Traveling with Coffee: The Gear Worth Carrying

I’m not the kind of traveler who can drink whatever coffee is available at the hotel breakfast and be fine with it. If you’re reading this, you probably aren’t either. Here’s what I’ve found actually worth carrying.

The Non-Negotiables

A manual grinder. Pre-ground coffee is the single biggest variable that degrades while traveling. A Timemore C2 or Hario Slim Plus fits in any bag and weighs almost nothing. Fresh-ground coffee with whatever you brew on the road will be dramatically better than using hotel pre-ground packets.

Freshly roasted beans. Pack a small (100g) sealed bag from your local roaster. Coffee is not a liquid, so it travels fine. This is more important than any brewing device you bring.

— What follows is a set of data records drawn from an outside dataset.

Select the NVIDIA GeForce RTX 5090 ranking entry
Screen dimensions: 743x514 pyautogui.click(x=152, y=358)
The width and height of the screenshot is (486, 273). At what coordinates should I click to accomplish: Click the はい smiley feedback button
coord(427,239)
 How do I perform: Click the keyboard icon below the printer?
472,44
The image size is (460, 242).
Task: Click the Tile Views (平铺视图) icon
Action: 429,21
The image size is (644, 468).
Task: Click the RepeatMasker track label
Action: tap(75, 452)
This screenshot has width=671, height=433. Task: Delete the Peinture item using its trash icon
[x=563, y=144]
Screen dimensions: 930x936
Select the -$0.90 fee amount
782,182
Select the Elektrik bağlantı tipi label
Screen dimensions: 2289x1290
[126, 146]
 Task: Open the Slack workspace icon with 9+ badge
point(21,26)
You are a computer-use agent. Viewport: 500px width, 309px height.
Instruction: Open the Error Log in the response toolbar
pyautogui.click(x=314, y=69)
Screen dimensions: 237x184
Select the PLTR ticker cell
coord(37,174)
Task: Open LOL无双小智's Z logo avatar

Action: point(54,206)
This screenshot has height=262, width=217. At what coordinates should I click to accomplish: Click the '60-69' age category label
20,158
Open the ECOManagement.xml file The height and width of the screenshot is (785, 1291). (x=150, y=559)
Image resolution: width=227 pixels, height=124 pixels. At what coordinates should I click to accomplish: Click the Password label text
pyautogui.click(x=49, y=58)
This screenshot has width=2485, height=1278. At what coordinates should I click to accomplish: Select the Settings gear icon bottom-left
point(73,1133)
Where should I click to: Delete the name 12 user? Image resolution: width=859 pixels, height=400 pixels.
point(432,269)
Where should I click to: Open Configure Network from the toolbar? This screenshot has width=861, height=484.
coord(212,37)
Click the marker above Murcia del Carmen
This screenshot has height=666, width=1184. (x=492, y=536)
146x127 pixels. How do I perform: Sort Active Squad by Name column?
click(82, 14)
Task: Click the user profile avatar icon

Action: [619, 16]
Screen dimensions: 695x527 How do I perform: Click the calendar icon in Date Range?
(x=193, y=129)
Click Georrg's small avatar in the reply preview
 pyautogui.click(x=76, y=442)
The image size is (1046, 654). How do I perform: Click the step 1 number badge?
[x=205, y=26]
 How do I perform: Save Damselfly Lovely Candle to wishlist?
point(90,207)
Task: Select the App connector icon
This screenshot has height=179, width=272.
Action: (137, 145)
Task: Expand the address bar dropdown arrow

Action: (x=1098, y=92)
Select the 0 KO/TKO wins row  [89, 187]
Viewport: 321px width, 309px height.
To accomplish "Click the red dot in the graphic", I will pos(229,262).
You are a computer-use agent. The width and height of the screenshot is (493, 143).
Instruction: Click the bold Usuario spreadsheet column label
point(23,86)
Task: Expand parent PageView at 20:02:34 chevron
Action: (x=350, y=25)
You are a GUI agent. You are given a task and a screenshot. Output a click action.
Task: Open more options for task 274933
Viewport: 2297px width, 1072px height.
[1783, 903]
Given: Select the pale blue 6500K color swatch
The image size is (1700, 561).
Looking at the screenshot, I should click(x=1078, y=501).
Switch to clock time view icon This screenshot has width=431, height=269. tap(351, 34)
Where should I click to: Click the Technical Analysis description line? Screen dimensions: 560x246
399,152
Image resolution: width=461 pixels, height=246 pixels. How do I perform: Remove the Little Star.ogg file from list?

Brewing Devices by Priority

AeroPress: The most travel-friendly full brewing kit. The standard AeroPress includes the press, filter holder, funnel, stir stick, and a month’s supply of filters. It weighs 227 grams and fits in most carry-ons. The AeroPress Go version is even more compact and includes a travel mug lid.

Collapsible pour-over: Silicone foldable drippers (like the Hario Pota or various collapsible V60 clones) compress to almost nothing. Paired with disposable paper filters, they add minimal weight. You need a kettle to use them well, though.

Moka pot: If you’re driving (not flying), a small moka pot plus a camping stove gives you excellent stovetop espresso anywhere. Flying with one is fine (it’s not pressurized when empty), but it’s bulkier than the above options.

The Hotel Kettle Problem

Hotel kettles typically boil to 100°C and have limited temperature control. The workaround: let boiled water sit for 60 seconds before brewing. This gets you to approximately 90–93°C, which is workable for most methods.

My Actual Travel Kit

Manual grinder + 100g of beans + AeroPress Go + 20 paper filters + a small digital scale (optional). Everything fits in a 1-liter bag. Total cost under $120. Worth it on any trip longer than 3 days.